Implementation:OpenRLHF OpenRLHF SFTTrainer
| Knowledge Sources | |
|---|---|
| Domains | NLP, Training |
| Last Updated | 2026-02-07 00:00 GMT |
Overview
Concrete tool for supervised fine-tuning of language models provided by OpenRLHF.
Description
The SFTTrainer class implements the complete SFT training loop with DeepSpeed integration. It wraps the model forward pass (computing per-token log-probabilities via Actor.forward), applies the SFTLoss with loss masking, handles gradient accumulation and clipping, manages evaluation, checkpointing (both DeepSpeed and HuggingFace formats), and logging to W&B or TensorBoard.
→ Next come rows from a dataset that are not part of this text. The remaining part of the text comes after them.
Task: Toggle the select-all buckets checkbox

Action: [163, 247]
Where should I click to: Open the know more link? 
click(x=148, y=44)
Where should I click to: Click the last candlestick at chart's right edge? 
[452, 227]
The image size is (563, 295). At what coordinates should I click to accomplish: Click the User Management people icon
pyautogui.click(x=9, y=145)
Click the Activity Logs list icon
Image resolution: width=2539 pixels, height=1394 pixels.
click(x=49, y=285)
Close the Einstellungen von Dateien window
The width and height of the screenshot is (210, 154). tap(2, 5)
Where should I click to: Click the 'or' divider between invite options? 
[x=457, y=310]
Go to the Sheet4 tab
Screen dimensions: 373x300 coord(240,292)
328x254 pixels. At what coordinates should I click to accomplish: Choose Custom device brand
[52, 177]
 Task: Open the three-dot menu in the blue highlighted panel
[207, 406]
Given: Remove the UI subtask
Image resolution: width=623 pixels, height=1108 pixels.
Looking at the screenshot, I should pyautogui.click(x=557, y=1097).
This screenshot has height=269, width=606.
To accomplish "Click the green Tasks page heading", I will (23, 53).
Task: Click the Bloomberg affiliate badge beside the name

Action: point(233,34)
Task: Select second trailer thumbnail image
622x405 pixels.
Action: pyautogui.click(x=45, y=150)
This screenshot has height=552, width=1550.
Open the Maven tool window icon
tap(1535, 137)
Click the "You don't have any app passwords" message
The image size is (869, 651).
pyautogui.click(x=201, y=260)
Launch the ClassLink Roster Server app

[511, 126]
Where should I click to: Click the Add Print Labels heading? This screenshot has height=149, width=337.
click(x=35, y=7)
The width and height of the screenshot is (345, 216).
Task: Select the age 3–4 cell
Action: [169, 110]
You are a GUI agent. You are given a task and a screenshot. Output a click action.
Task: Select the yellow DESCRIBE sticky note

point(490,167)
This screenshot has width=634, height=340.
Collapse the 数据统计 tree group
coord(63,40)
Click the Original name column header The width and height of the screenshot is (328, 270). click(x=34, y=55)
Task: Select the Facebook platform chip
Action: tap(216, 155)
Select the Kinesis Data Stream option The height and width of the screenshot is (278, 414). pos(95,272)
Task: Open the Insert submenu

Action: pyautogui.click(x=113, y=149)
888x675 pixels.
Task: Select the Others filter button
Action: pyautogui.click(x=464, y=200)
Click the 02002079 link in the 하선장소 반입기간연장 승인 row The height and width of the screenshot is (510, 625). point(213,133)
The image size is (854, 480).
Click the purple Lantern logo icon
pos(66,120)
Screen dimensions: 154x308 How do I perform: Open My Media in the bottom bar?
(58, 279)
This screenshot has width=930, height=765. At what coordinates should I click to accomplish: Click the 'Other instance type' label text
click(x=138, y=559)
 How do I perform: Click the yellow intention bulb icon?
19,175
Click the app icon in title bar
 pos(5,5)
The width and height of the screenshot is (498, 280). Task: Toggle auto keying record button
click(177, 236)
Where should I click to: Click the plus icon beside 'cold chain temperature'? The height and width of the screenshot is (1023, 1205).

Key features: checkpoint recovery via consumed_samples tracking, MoE auxiliary loss support, ring attention integration, and configurable evaluation/save frequencies.
Usage
Instantiate after creating the model, optimizer, scheduler, and dataloaders. Call fit() to run the full training loop. Used in SFT Training and Rejection Sampling workflows.
Code Reference
Source Location
- Repository: OpenRLHF
- File: openrlhf/trainer/sft_trainer.py
- Lines: L12-255 (class), L32-47 (__init__), L103-184 (fit)
Signature
class SFTTrainer(ABC):
def __init__(
self,
model, # Actor: the model to train
strategy, # DeepspeedStrategy
optim: Optimizer, # optimizer
train_dataloader, # training DataLoader
eval_dataloader, # evaluation DataLoader
scheduler, # learning rate scheduler
max_norm: float = 1, # gradient clipping norm
pretrain_mode: bool = False, # if True, loss on all tokens
batch_size: int = 1, # batch size
max_epochs: int = 2, # number of training epochs
tokenizer=None, # tokenizer for checkpointing
save_hf_ckpt: bool = False, # save HF format checkpoint
disable_ds_ckpt: bool = False, # disable DeepSpeed checkpoint
) -> None:
def fit(self, args, consumed_samples=0, num_update_steps_per_epoch=None):
"""Run the full training loop."""
Import
from openrlhf.trainer import SFTTrainer
I/O Contract
Inputs
| Name | Type | Required | Description |
|---|---|---|---|
| model | Actor | Yes | The policy model to train |
| strategy | DeepspeedStrategy | Yes | Training strategy |
| optim | Optimizer | Yes | Optimizer (FusedAdam or DeepSpeedCPUAdam) |
| train_dataloader | DataLoader | Yes | Training data (from SFTDataset) |
| scheduler | LRScheduler | Yes | Learning rate scheduler |
| max_norm | float | No | Gradient clipping norm (default 1.0) |
Outputs
| Name | Type | Description |
|---|---|---|
| (side effect) | None | Model weights updated in-place |
| logs | Dict | Training metrics logged to W&B/TensorBoard |
| checkpoints | Files | Model checkpoints saved to disk |
Usage Examples
from openrlhf.trainer import SFTTrainer
trainer = SFTTrainer(
model=actor_model,
strategy=strategy,
optim=optimizer,
train_dataloader=train_dataloader,
eval_dataloader=eval_dataloader,
scheduler=scheduler,
max_norm=args.max_norm,
pretrain_mode=args.pretrain_mode,
max_epochs=args.max_epochs,
tokenizer=tokenizer,
)
trainer.fit(args, num_update_steps_per_epoch=num_update_steps_per_epoch)